** Work task **
Whatever comes before the line containing "Task: Open the 团队 T icon in sidebar" stays out; transcribe that line and all that follow to the end of the records exactly, with no pictures.
[Opening Records for the task section]
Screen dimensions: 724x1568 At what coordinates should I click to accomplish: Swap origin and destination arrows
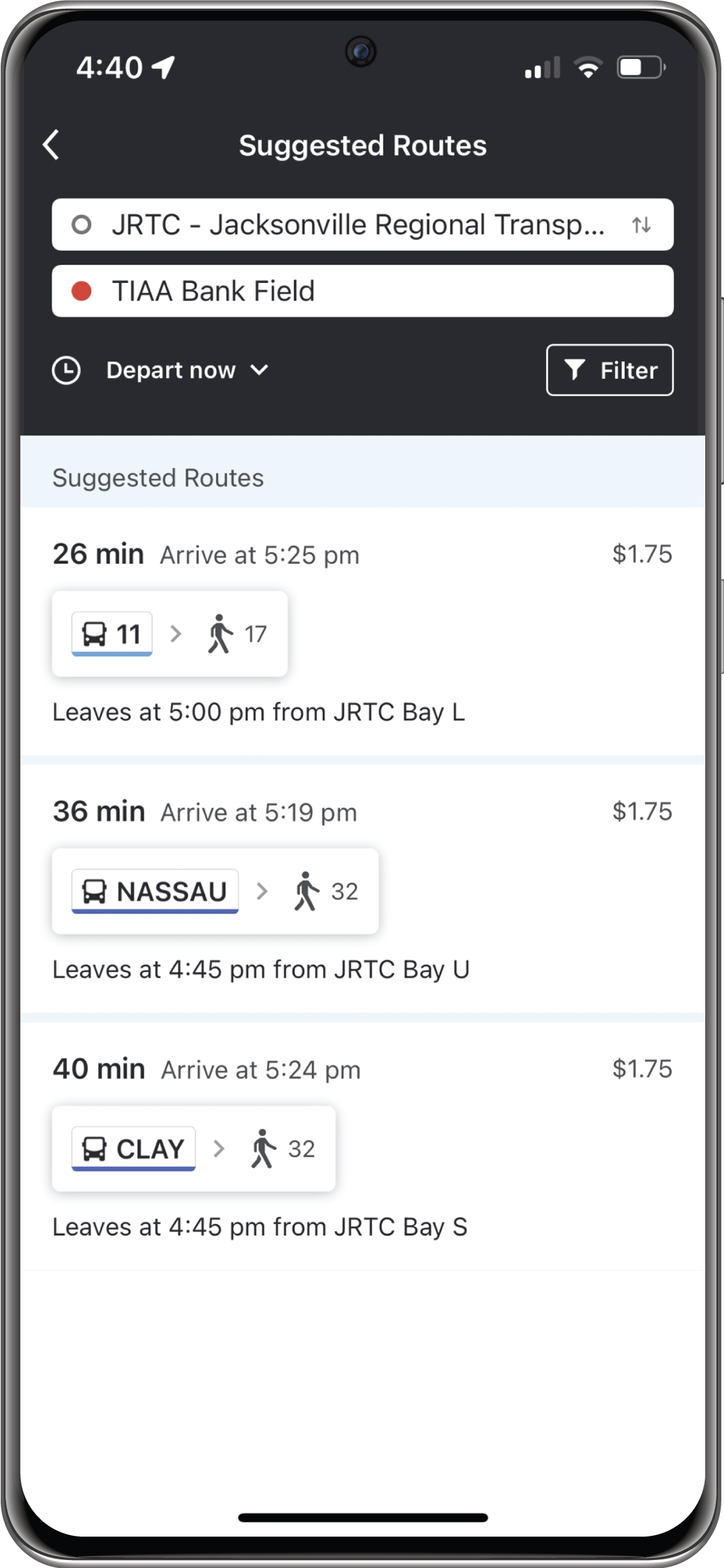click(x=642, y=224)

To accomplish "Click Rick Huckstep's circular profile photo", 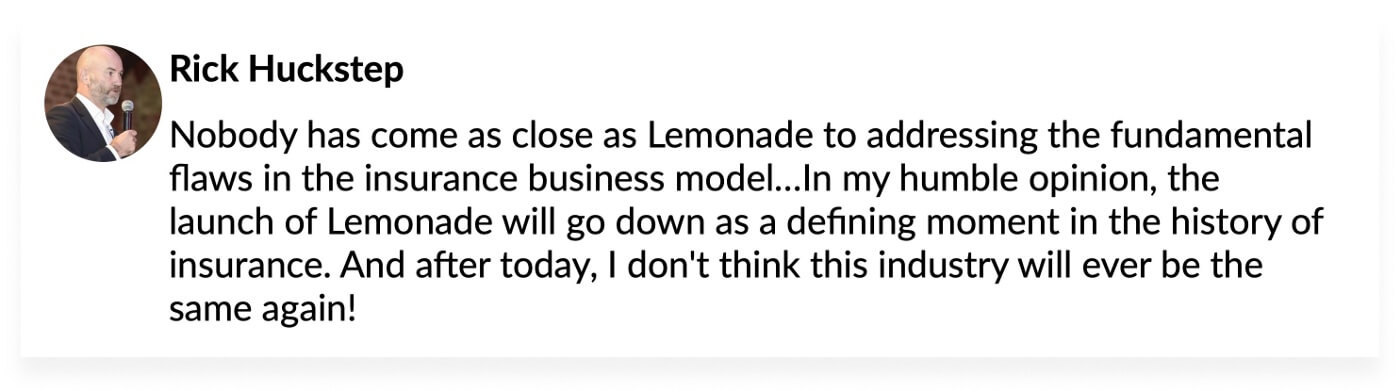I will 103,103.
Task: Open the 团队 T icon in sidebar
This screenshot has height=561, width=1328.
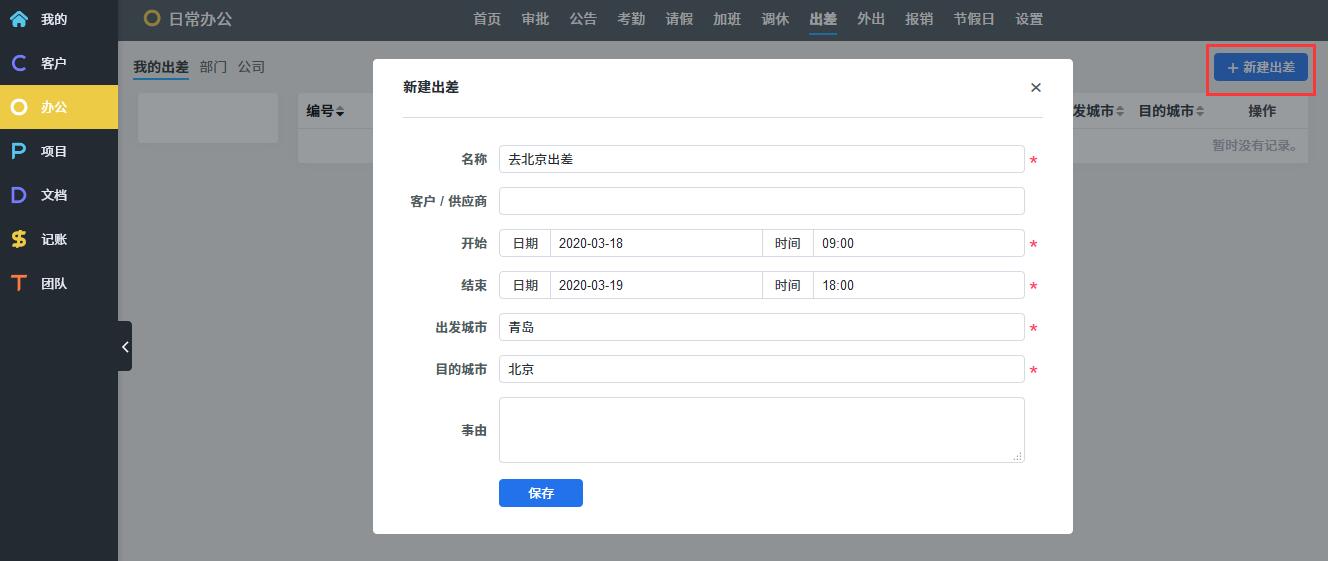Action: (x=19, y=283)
[Closing Records for the task section]
** Output **
Task: Open the 团队 T icon in sidebar
This screenshot has height=561, width=1328.
Action: (x=19, y=283)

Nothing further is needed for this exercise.